そして教室では清麿が渚達と話していたが、ガッシュが入ってくる。
「清麿達、そろそろ帰ろうぞ」
「そうだな、帰ろうか」
ガッシュと合流した清麿達は帰り支度を始める。今日の帰りの話題はガッシュがロヴロにナイフ術を教わった事だ。彼はロヴロにナイフを当てられた事を話すと、渚と茅野はそれに驚く。
「ロヴロさんて、すごいんだね……」
「魔物であるガッシュ君にナイフを当てちゃうなんて……」
「ウヌ、ロヴロ殿のナイフ術は強力だったのだ!」
ロヴロの話題は中々尽きない。そして彼の話をしているうちに、渚と茅野との別れ道まで来た。2人と別れたガッシュペアは、ロヴロに言われた“存在感”についての言葉を思い出す。

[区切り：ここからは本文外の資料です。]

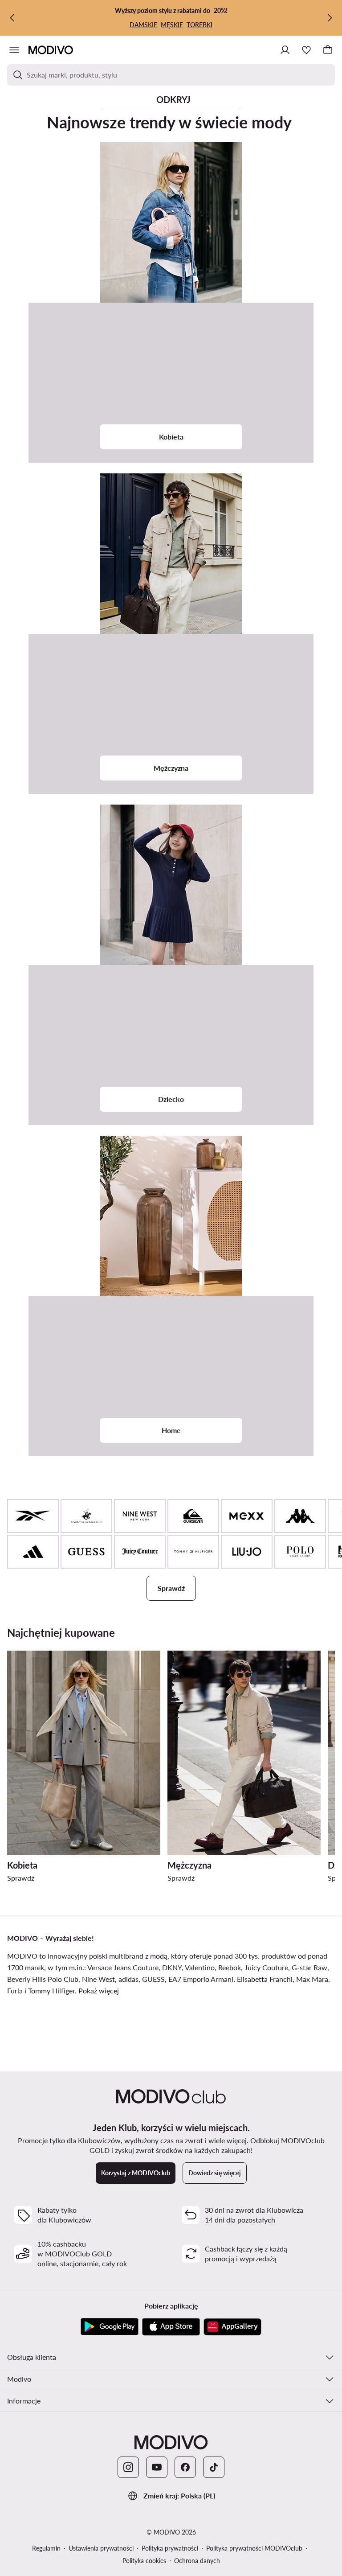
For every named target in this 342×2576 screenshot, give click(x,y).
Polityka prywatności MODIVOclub (254, 2548)
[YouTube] (156, 2467)
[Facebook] (185, 2467)
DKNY (172, 1967)
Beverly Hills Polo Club (42, 1979)
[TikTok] (213, 2467)
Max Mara (312, 1979)
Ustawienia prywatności (101, 2548)
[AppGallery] (232, 2327)
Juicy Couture (266, 1967)
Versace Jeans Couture (123, 1967)
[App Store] (171, 2327)
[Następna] (329, 18)
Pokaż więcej (98, 1990)
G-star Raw (309, 1967)
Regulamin (46, 2548)
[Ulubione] (306, 50)
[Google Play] (109, 2327)
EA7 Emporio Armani (200, 1979)
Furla (15, 1990)
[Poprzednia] (12, 18)
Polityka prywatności (170, 2548)
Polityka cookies (144, 2560)
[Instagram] (128, 2467)
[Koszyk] (327, 50)
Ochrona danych (197, 2560)
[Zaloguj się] (285, 50)
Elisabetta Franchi (265, 1979)
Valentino (200, 1967)
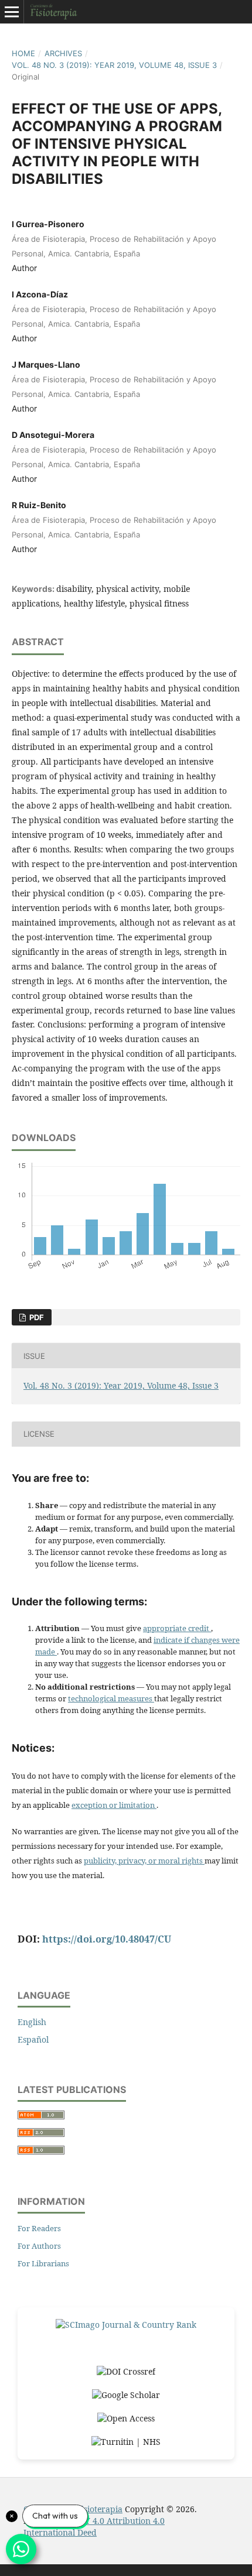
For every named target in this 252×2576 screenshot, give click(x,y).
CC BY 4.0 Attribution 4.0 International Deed (94, 2526)
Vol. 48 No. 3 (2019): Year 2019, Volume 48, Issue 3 (114, 65)
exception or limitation (113, 1805)
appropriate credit (177, 1628)
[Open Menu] (11, 11)
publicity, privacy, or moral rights (144, 1860)
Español (33, 2039)
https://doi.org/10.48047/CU (106, 1939)
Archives (63, 53)
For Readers (39, 2228)
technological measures (111, 1698)
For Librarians (43, 2263)
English (32, 2021)
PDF (36, 1317)
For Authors (39, 2246)
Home (23, 53)
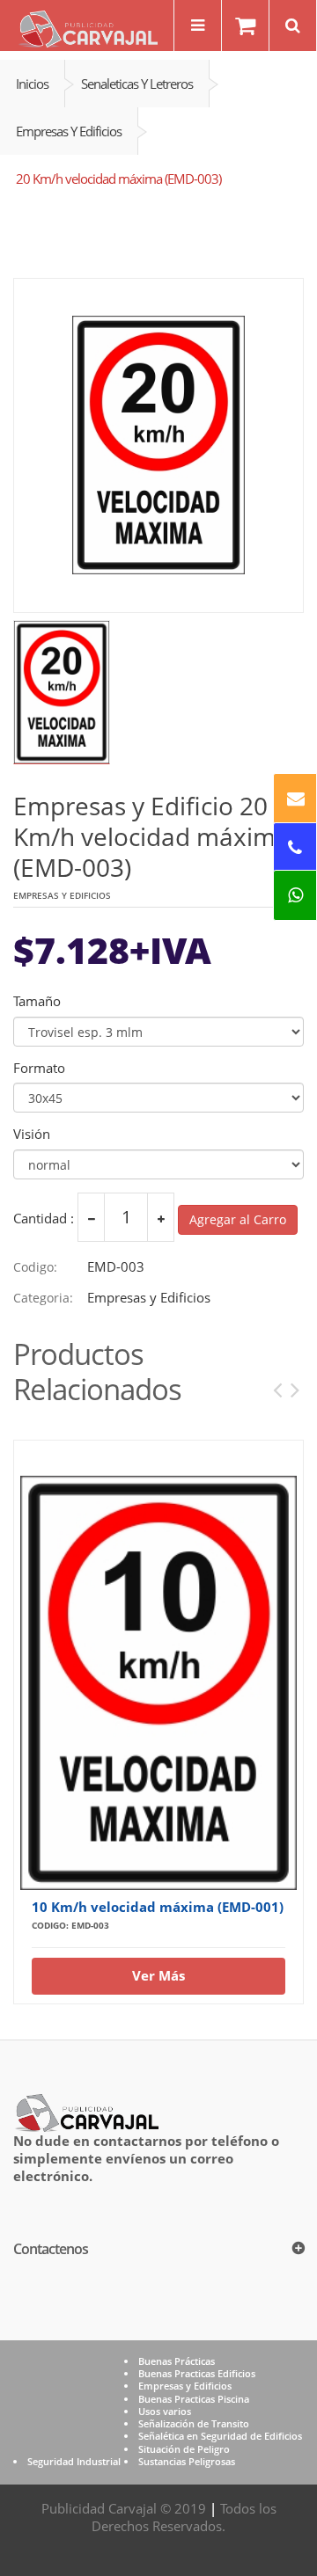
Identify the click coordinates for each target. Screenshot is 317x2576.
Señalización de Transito (193, 2423)
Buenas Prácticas (176, 2361)
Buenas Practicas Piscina (193, 2398)
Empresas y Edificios (69, 131)
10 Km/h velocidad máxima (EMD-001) (158, 1907)
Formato (39, 1068)
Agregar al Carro (237, 1219)
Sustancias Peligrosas (186, 2461)
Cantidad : (43, 1218)
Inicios (32, 83)
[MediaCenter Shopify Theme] (85, 2111)
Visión (31, 1134)
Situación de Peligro (184, 2449)
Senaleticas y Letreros (137, 83)
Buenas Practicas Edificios (196, 2373)
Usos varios (164, 2411)
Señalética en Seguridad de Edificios (220, 2435)
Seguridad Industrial (74, 2461)
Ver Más (158, 1975)
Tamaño (37, 1001)
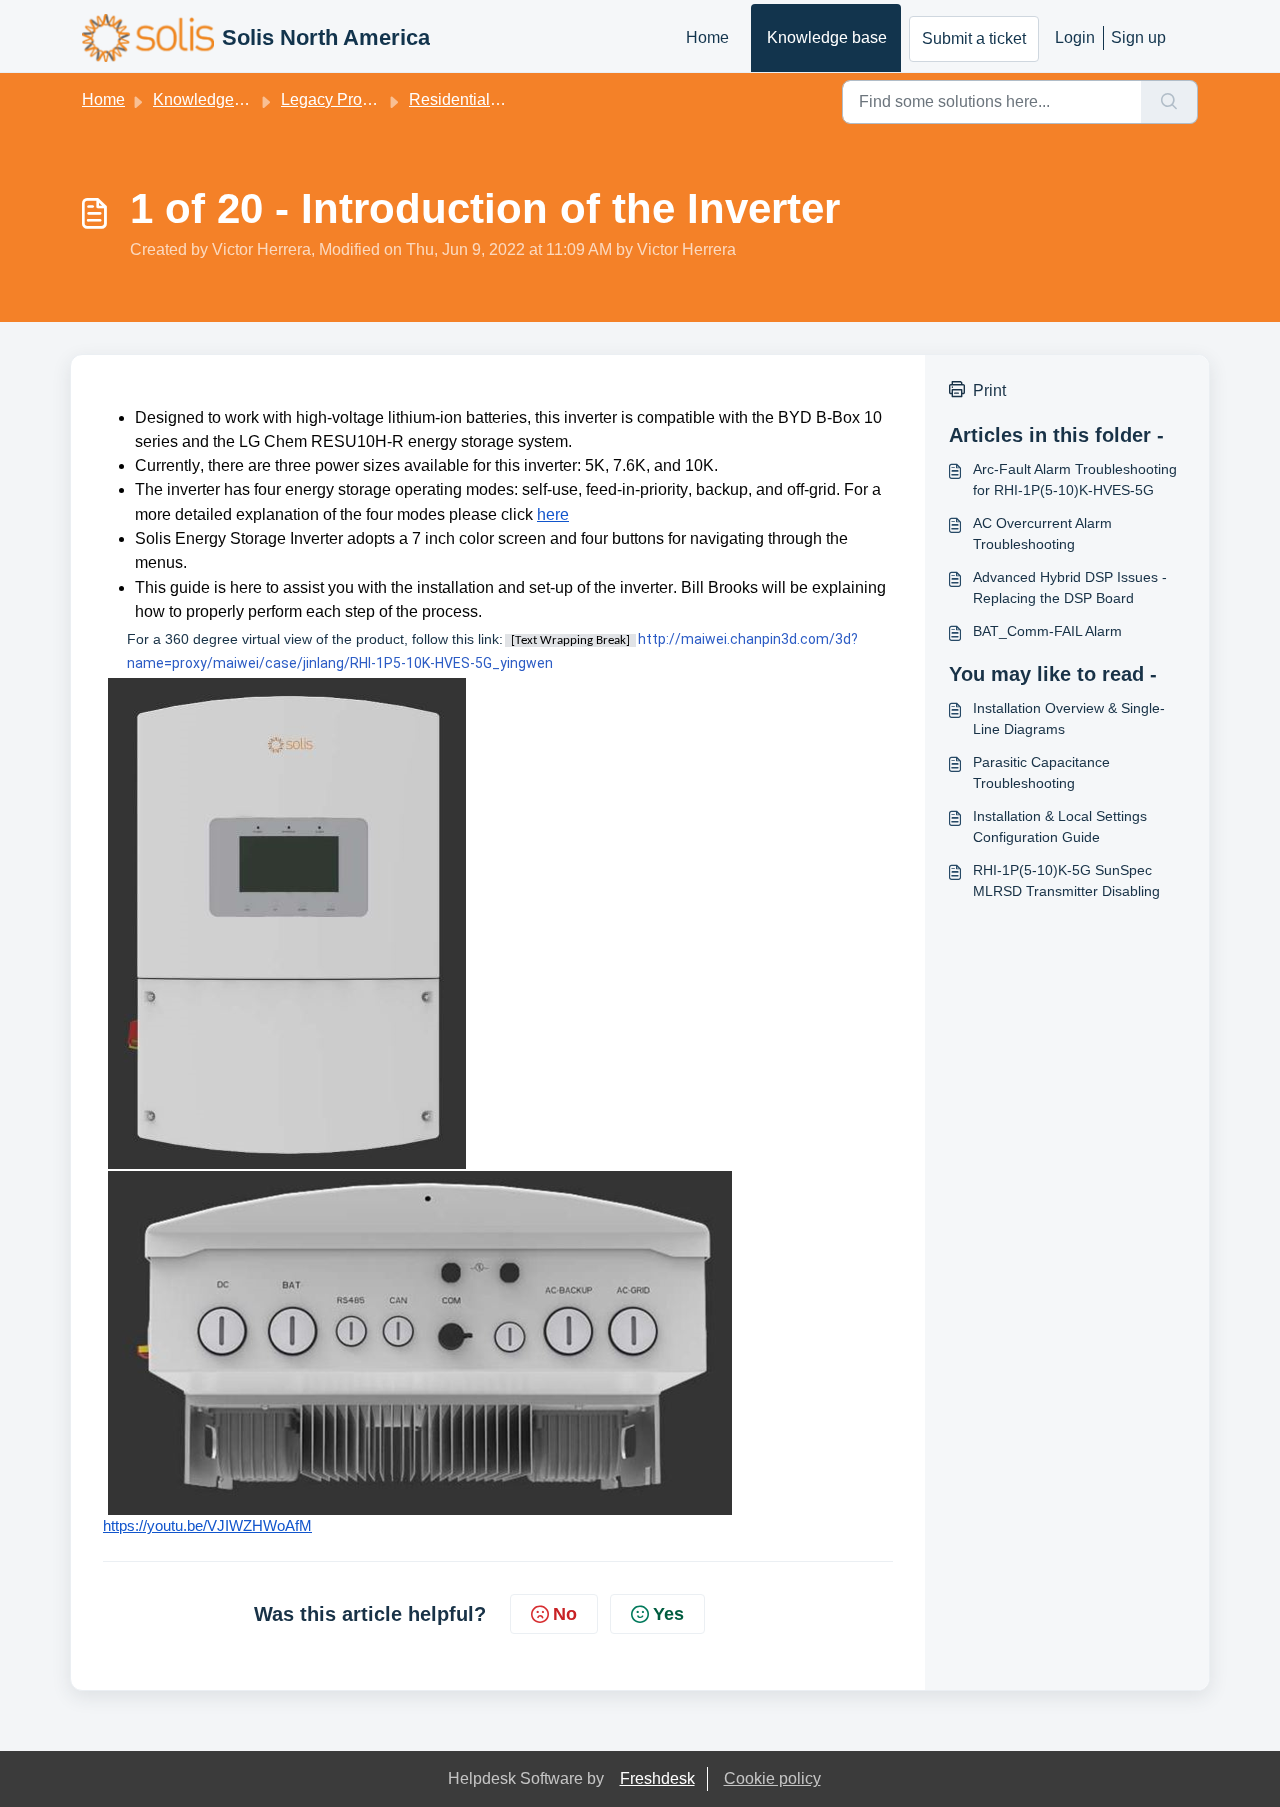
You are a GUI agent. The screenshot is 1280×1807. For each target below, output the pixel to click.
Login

「ガッシュ、俺は存在感の件はこういう事だと思うんだが……」
清麿は自分の仮説をガッシュに話す。
「ウヌ、そういう事であったか……」
「合ってるかはわからんがな。でもこれなら、より暗殺に役立てるかもしれん!」
「よし、もっと特訓をするのだ!」
ロヴロとの邂逅を経て、彼等には新たな課題が出現した。その克服を行う為にもガッシュペアはこれまで以上に特訓に励むよう意気込む。
読んでいただき、ありがとうございました。ロヴロのフェイントは、バスケのアンクルブレイクを参考にしました。